Take the entries below and print only the lines from the one with "You are a GUI" through the one with "This screenshot has height=1482, width=808.", exactly as they stand, both ends included.

• _Task data_:

☆ ☆ ☆ ☆

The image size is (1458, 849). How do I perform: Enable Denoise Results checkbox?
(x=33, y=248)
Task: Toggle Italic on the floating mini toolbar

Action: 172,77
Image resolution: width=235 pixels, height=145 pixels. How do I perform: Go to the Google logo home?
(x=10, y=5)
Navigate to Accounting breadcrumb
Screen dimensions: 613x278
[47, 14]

☆ ☆ ☆ ☆

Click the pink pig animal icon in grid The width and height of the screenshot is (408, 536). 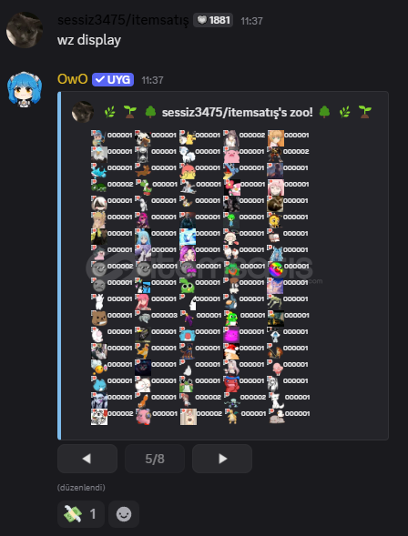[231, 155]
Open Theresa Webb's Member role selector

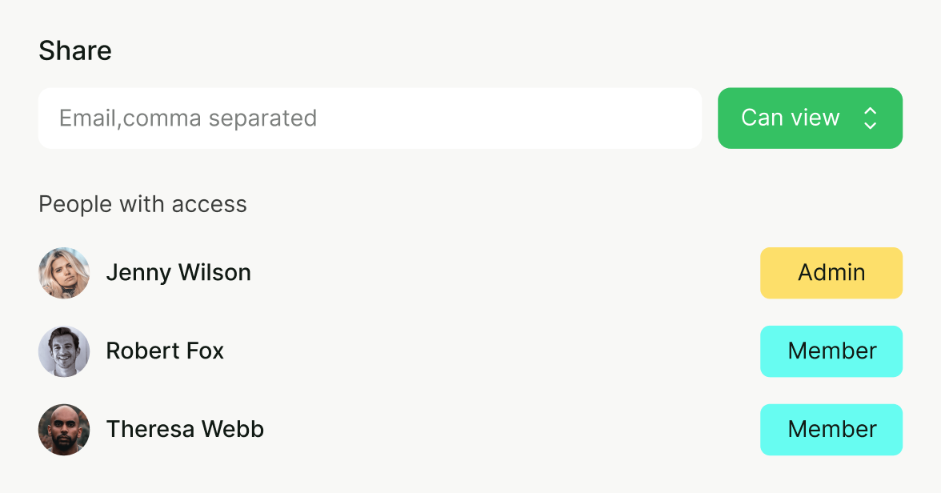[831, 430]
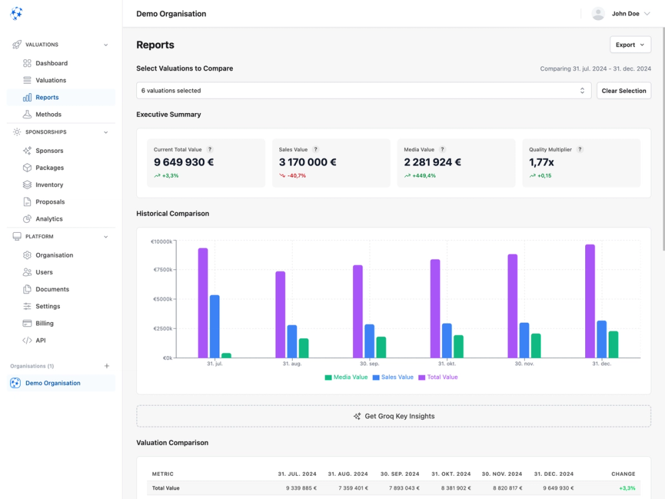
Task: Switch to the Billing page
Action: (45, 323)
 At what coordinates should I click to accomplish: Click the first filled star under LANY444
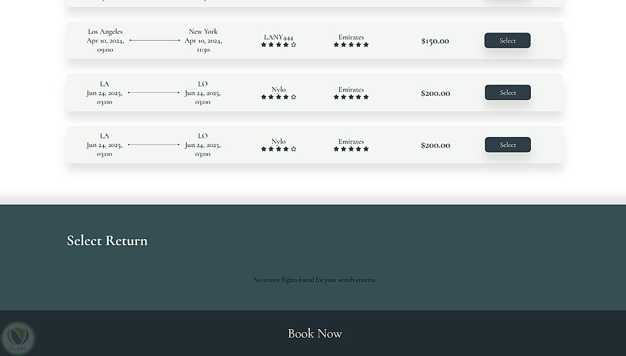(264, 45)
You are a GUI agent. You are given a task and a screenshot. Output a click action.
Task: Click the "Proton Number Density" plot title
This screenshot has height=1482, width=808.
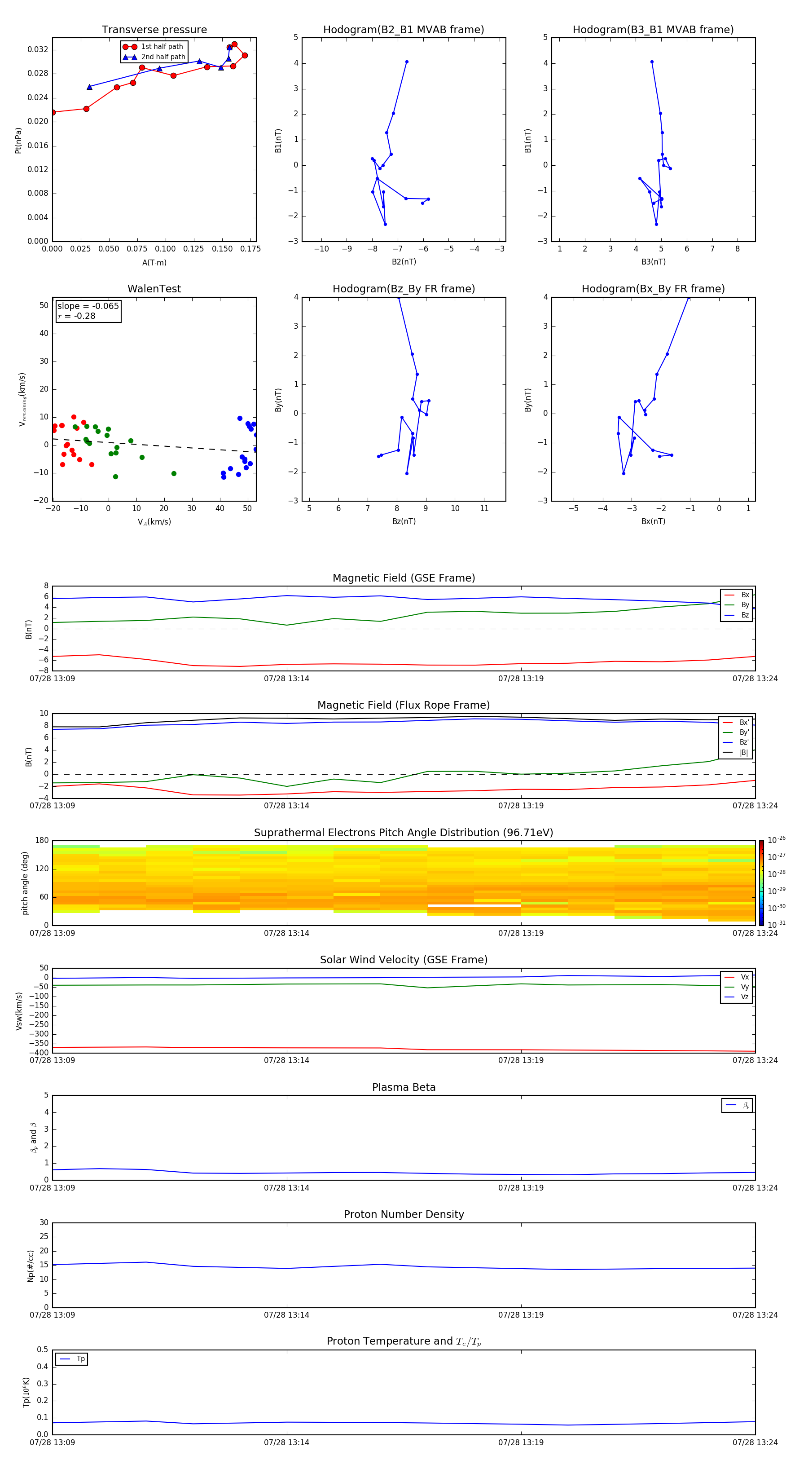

☆ ☆ ☆ ☆

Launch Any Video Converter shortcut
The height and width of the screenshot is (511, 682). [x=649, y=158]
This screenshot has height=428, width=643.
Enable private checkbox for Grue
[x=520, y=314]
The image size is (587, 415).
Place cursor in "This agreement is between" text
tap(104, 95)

☆ ☆ ☆ ☆

• _Output_:
You are a GUI agent. You are given a task and a screenshot. Output a click action.
Task: Click the "Proton Number Density" plot title
This screenshot has height=1482, width=808.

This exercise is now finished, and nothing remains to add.